PDT is a treatment that uses medications called photosynthesizing agents and light to destroy cancer cells. It is most often used to treat certain cancers in the esophagus, lungs, and skin. It can also be used to treat certain conditions that can lead to cancer. This sheet tells you more about PDT and what to expect.

How PDT Works

With PDT, you’re given a photosynthesizing agent to treat your cancer. The medication is absorbed by the body’s cells. It remains longer in cancer cells than in normal cells. When exposed to a laser or other light source of specific wavelength, the medication is activated. This causes a chemical reaction that destroys the cells. The light source is directed at cancer cells, so there is little damage to normal cells.

Possible Side Effects of PDT

The main side effect of PDT is sensitivity to light. This occurs because the medication can stay in the body’s cells for some time after the treatment. To help prevent a reaction after the treatment, you may be advised to avoid bright lights and direct sunlight for one or more weeks. How long this is needed depends on the type of photosynthesizing agent used. Other side effects of PDT depend on the part of the body being treated. For instance, if the esophagus or lungs were treated, shortness of breath or pain when swallowing may occur. If the skin was treated, redness, swelling, or blistering may occur. These side effects go away soon after treatment. Your doctor can tell you more about what side effects to expect and how to manage them.

Having PDT Treatment

PDT is done over one or more visits. Before the treatment, your doctor will go over the exact type of medication that will be used and how it will be given. Your doctor will also go over your treatment schedule with you. The treatment is done in stages.

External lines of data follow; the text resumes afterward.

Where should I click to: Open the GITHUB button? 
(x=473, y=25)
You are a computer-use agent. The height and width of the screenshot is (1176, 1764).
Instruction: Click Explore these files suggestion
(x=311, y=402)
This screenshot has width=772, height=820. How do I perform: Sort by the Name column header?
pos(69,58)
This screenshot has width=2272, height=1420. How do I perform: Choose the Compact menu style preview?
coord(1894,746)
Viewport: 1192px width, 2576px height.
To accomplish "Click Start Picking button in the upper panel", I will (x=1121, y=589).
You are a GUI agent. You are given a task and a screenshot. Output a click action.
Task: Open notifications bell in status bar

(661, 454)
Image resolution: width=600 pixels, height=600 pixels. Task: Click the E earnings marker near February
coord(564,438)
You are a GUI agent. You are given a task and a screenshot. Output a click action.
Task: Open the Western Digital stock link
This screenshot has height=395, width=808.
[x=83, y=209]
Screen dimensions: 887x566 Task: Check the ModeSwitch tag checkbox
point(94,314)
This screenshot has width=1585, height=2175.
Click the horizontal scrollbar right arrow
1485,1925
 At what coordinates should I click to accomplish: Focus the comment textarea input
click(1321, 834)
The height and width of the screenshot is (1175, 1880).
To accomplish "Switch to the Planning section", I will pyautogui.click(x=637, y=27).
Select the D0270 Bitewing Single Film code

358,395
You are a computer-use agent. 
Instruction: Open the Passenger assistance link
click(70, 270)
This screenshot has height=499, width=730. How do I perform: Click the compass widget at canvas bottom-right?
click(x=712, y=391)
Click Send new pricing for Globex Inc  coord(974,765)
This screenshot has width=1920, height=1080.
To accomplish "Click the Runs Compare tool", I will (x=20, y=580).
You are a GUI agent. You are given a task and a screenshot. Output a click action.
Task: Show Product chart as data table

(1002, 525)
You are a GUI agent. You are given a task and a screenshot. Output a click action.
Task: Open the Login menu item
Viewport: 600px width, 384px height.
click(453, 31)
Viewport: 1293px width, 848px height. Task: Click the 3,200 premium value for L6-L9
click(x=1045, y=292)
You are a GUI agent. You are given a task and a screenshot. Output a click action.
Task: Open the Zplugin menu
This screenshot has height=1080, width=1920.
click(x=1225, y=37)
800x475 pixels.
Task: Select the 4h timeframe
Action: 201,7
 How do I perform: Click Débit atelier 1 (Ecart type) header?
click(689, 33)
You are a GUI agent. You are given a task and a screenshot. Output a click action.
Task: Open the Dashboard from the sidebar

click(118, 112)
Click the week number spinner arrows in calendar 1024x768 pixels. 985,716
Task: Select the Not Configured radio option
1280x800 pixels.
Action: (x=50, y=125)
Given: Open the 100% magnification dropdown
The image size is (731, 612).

  • In the first stage, the medication is put into a vein and sent into the bloodstream. Or, the medication is applied on the skin over the cancer site. The medication is then given time to be absorbed by the cancer cells. This may take from a few hours to a few days.

  • In the second stage, a light source is directed at the cancer site. To treat cancer cells inside the body, a scope and fiberoptic cables may be used. These are tools that can be safely passed into the body to deliver light to the cancer site. To treat cancer cells on or just under the skin, the light source is shone directly on the site. This is often done using a lamp or machine.


Call the Doctor If You Have Any of the Following:

  • Fever of 100.4 ºF (38 ºC) or higher, or as directed by your health care provider

  • Severe shortness of breath or trouble breathing

  • Severe trouble swallowing or pain when swallowing

  • Uncontrolled nausea and vomiting

  • Coughing up of blood

  • Severe redness, swelling, or skin breakdown or severe pain due to skin irritation

  • Any new symptom, or one that causes concern


You’ll have one or more follow-up visits with your doctor. These allow your doctor to check your health and response to the treatment. If more tests or treatments are needed, your doctor will discuss these with you.